Your assignment - Make an exact copy of all the entries shown below.
Data for processing below:
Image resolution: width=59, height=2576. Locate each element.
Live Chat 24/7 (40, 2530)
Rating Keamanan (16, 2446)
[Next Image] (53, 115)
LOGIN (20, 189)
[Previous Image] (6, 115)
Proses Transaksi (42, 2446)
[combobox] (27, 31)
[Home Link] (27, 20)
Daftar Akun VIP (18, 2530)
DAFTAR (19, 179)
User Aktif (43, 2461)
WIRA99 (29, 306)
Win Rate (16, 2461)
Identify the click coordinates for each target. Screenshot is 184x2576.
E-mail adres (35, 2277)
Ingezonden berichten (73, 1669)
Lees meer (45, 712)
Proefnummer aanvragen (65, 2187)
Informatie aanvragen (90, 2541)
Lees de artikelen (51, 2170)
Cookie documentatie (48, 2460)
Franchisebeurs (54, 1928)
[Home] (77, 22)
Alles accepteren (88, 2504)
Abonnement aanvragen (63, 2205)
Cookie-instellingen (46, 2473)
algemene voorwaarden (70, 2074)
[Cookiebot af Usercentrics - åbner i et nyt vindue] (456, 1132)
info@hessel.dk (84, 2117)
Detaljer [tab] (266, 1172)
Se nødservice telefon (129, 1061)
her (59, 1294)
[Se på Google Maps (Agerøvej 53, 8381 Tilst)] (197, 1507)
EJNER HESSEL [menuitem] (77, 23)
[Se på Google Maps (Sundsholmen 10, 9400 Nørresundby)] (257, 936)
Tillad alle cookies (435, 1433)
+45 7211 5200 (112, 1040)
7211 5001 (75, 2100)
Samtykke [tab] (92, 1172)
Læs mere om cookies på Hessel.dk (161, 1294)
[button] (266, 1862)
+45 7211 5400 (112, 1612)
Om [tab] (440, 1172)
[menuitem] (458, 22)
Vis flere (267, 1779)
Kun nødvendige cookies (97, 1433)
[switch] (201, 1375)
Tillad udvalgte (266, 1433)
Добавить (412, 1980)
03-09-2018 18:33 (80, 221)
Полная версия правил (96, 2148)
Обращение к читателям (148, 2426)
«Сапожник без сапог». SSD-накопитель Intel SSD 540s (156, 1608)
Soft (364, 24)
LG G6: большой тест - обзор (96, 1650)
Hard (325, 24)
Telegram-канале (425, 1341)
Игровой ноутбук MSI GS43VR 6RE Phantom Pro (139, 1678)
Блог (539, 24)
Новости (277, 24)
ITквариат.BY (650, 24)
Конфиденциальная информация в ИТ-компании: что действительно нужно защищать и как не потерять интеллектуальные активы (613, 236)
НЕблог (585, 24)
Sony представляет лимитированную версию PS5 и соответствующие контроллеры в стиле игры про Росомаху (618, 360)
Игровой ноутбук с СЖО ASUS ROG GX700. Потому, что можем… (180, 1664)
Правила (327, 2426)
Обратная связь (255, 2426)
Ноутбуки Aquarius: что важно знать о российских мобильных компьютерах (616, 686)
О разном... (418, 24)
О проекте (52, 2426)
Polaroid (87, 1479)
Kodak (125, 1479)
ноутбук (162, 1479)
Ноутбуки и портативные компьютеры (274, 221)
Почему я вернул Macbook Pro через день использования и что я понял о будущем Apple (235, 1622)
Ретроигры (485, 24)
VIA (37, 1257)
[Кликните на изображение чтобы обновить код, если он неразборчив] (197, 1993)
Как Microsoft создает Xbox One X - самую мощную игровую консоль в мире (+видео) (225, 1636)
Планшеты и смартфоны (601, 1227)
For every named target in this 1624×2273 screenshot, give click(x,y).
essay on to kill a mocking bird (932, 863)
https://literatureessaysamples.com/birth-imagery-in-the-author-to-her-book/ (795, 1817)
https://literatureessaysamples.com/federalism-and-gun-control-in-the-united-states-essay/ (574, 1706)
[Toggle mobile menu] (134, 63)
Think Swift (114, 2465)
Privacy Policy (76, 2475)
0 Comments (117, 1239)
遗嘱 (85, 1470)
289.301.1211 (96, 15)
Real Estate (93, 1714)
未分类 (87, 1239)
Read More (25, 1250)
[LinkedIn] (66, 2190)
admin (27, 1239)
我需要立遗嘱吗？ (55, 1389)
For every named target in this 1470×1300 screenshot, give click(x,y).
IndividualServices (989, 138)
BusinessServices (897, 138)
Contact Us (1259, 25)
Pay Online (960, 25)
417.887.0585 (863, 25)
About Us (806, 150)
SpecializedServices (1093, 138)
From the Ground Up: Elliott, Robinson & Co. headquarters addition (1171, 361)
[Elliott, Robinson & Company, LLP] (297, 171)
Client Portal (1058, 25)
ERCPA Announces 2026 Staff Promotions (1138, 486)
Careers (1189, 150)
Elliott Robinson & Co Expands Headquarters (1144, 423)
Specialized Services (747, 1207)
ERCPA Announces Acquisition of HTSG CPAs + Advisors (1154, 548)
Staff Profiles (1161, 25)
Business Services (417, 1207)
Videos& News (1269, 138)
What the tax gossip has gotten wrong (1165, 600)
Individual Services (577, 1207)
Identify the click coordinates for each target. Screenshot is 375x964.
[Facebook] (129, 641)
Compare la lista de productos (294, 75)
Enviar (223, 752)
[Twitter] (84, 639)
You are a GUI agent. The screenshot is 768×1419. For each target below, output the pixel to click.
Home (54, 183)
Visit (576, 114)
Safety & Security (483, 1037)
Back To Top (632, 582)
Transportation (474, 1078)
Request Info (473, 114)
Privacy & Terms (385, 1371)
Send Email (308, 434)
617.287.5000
End of Data for processing.
Task response -
Image resolution: width=59, height=2576. Locate each element.
Live Chat 24/7 (40, 2530)
Rating Keamanan (16, 2446)
[Next Image] (53, 115)
LOGIN (20, 189)
[Previous Image] (6, 115)
Proses Transaksi (42, 2446)
[combobox] (27, 31)
[Home Link] (27, 20)
Daftar Akun VIP (18, 2530)
DAFTAR (19, 179)
User Aktif (43, 2461)
WIRA99 (29, 306)
Win Rate (16, 2461)
Identify the click coordinates for each target. Screenshot is 184x2576.
E-mail adres (35, 2277)
Ingezonden berichten (73, 1669)
Lees meer (45, 712)
Proefnummer aanvragen (65, 2187)
Informatie aanvragen (90, 2541)
Lees de artikelen (51, 2170)
Cookie documentatie (48, 2460)
Franchisebeurs (54, 1928)
[Home] (77, 22)
Alles accepteren (88, 2504)
Abonnement aanvragen (63, 2205)
Cookie-instellingen (46, 2473)
algemene voorwaarden (70, 2074)
[Cookiebot af Usercentrics - åbner i et nyt vindue] (456, 1132)
info@hessel.dk (84, 2117)
Detaljer [tab] (266, 1172)
Se nødservice telefon (129, 1061)
her (59, 1294)
[Se på Google Maps (Agerøvej 53, 8381 Tilst)] (197, 1507)
EJNER HESSEL [menuitem] (77, 23)
[Se på Google Maps (Sundsholmen 10, 9400 Nørresundby)] (257, 936)
Tillad alle cookies (435, 1433)
+45 7211 5200 (112, 1040)
7211 5001 (75, 2100)
Samtykke [tab] (92, 1172)
Læs mere om cookies på Hessel.dk (161, 1294)
[button] (266, 1862)
+45 7211 5400 (112, 1612)
Om [tab] (440, 1172)
[menuitem] (458, 22)
Vis flere (267, 1779)
Kun nødvendige cookies (97, 1433)
[switch] (201, 1375)
Tillad udvalgte (266, 1433)
Добавить (412, 1980)
03-09-2018 18:33 (80, 221)
Полная версия правил (96, 2148)
Обращение к читателям (148, 2426)
«Сапожник без сапог». SSD-накопитель Intel SSD 540s (156, 1608)
Soft (364, 24)
LG G6: большой тест - обзор (96, 1650)
Hard (325, 24)
Telegram-канале (425, 1341)
Игровой ноутбук MSI GS43VR 6RE Phantom Pro (139, 1678)
Блог (539, 24)
Новости (277, 24)
ITквариат.BY (650, 24)
Конфиденциальная информация в ИТ-компании: что действительно нужно защищать и как не потерять интеллектуальные активы (613, 236)
НЕблог (585, 24)
Sony представляет лимитированную версию PS5 и соответствующие контроллеры в стиле игры про Росомаху (618, 360)
Игровой ноутбук с СЖО ASUS ROG GX700. Потому, что можем… (180, 1664)
Правила (327, 2426)
Обратная связь (255, 2426)
Ноутбуки Aquarius: что важно знать о российских мобильных компьютерах (616, 686)
О разном... (418, 24)
О проекте (52, 2426)
Polaroid (87, 1479)
Kodak (125, 1479)
ноутбук (162, 1479)
Ноутбуки и портативные компьютеры (274, 221)
Почему я вернул Macbook Pro через день использования и что я понял о будущем Apple (235, 1622)
Ретроигры (485, 24)
VIA (37, 1257)
[Кликните на изображение чтобы обновить код, если он неразборчив] (197, 1993)
Как Microsoft создает Xbox One X - самую мощную игровую консоль в мире (+видео) (225, 1636)
Планшеты и смартфоны (601, 1227)
For every named target in this 1624×2273 screenshot, give click(x,y).
essay on to kill a mocking bird (932, 863)
https://literatureessaysamples.com/birth-imagery-in-the-author-to-her-book/ (795, 1817)
https://literatureessaysamples.com/federalism-and-gun-control-in-the-united-states-essay/ (574, 1706)
[Toggle mobile menu] (134, 63)
Think Swift (114, 2465)
Privacy Policy (76, 2475)
0 Comments (117, 1239)
遗嘱 (85, 1470)
289.301.1211 (96, 15)
Real Estate (93, 1714)
未分类 (87, 1239)
Read More (25, 1250)
[LinkedIn] (66, 2190)
admin (27, 1239)
我需要立遗嘱吗？ (55, 1389)
For every named target in this 1470×1300 screenshot, give click(x,y).
IndividualServices (989, 138)
BusinessServices (897, 138)
Contact Us (1259, 25)
Pay Online (960, 25)
417.887.0585 (863, 25)
About Us (806, 150)
SpecializedServices (1093, 138)
From the Ground Up: Elliott, Robinson & Co. headquarters addition (1171, 361)
[Elliott, Robinson & Company, LLP] (297, 171)
Client Portal (1058, 25)
ERCPA Announces 2026 Staff Promotions (1138, 486)
Careers (1189, 150)
Elliott Robinson & Co Expands Headquarters (1144, 423)
Specialized Services (747, 1207)
ERCPA Announces Acquisition of HTSG CPAs + Advisors (1154, 548)
Staff Profiles (1161, 25)
Business Services (417, 1207)
Videos& News (1269, 138)
What the tax gossip has gotten wrong (1165, 600)
Individual Services (577, 1207)
Identify the click coordinates for each target. Screenshot is 375x964.
[Facebook] (129, 641)
Compare la lista de productos (294, 75)
Enviar (223, 752)
[Twitter] (84, 639)
You are a GUI agent. The screenshot is 768×1419. For each target below, output the pixel to click.
Home (54, 183)
Visit (576, 114)
Safety & Security (483, 1037)
Back To Top (632, 582)
Transportation (474, 1078)
Request Info (473, 114)
Privacy & Terms (385, 1371)
Send Email (308, 434)
617.287.5000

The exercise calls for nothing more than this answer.